__Requirement 1__
Quote the SparkSQL thread word for word, starting at "Can position be" and ending at "to modify it?".

__Extracted text__
Re: SparkSQL operator priority

Eric Friedman Sat, 19 Jul 2014 08:29:25 -0700

Can position be null?  Looks like there may be constraints with predicate push 
down in that case. https://github.com/apache/spark/pull/511/


> On Jul 18, 2014, at 8:04 PM, Christos Kozanitis <kozani...@berkeley.edu> 
> wrote:
> 
> Hello
> 
> What is the order with which SparkSQL deserializes parquet fields? Is it 
> possible to modify it?
> 
> I am using SparkSQL to query a parquet file that consists of a lot of fields 
> (around 30 or so). Let me call an example table MyTable and let's suppose the 
> name of one of its fields is "position".
> 
> The query that I am executing is: 
> sql("select * from MyTable where position = 243189160")

__Recorded data__
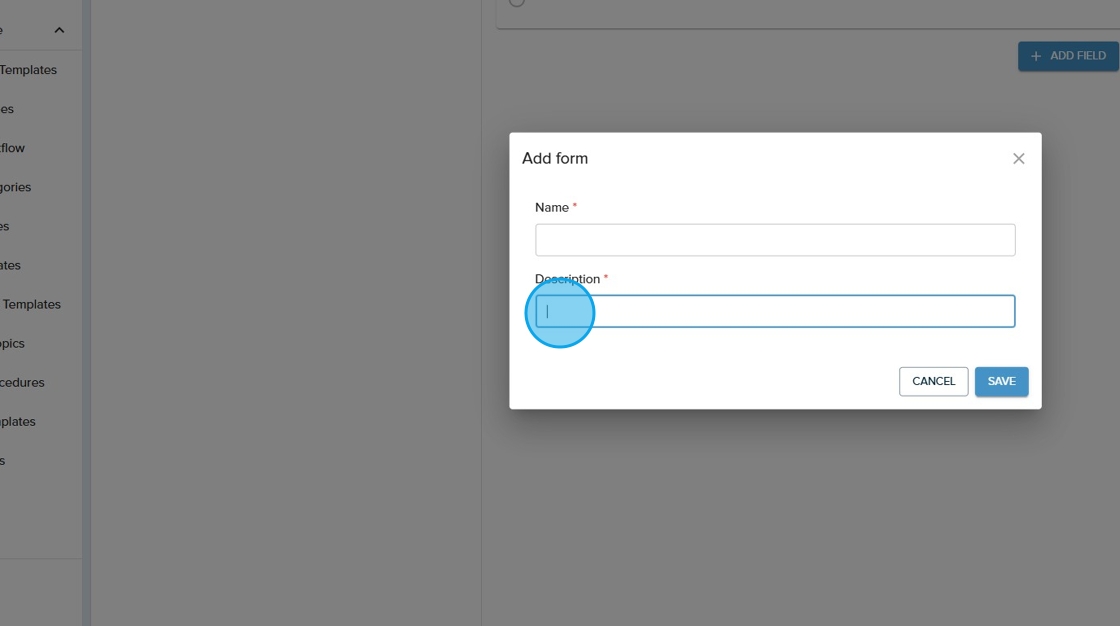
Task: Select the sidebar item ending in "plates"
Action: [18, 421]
==
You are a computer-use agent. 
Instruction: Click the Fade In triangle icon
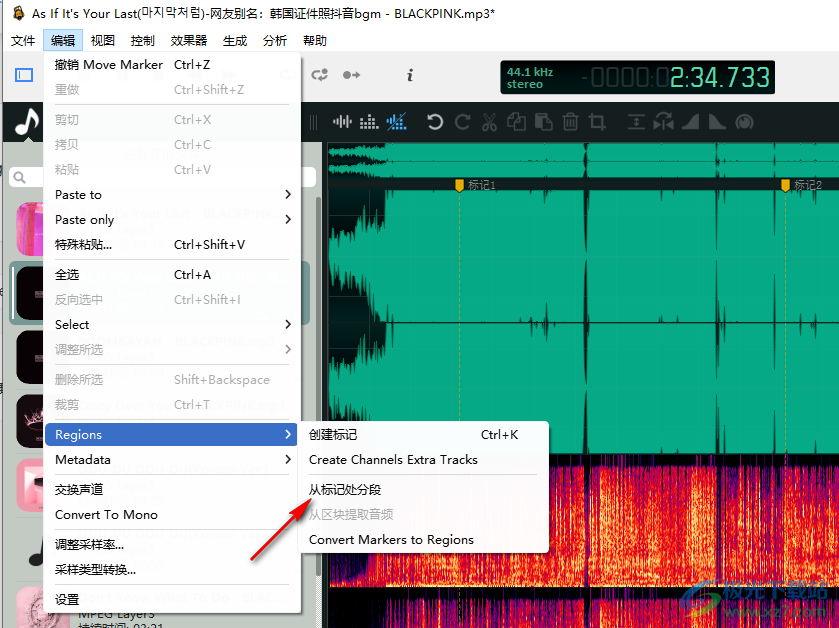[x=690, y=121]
---
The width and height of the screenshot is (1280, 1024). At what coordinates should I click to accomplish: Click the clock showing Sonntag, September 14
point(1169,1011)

__Requirement 2__
Print the lines of the listing starting at the line that contains "You are a computer-use agent." and ending at the line that contains "[x=690, y=121]", with both of those lines included. Leave out the pictures.

__Full answer 1__
Can position be null?  Looks like there may be constraints with predicate push 
down in that case. https://github.com/apache/spark/pull/511/


> On Jul 18, 2014, at 8:04 PM, Christos Kozanitis <kozani...@berkeley.edu> 
> wrote:
> 
> Hello
> 
> What is the order with which SparkSQL deserializes parquet fields? Is it 
> possible to modify it?

__Full answer 2__
You are a computer-use agent. 
Instruction: Click the Fade In triangle icon
[x=690, y=121]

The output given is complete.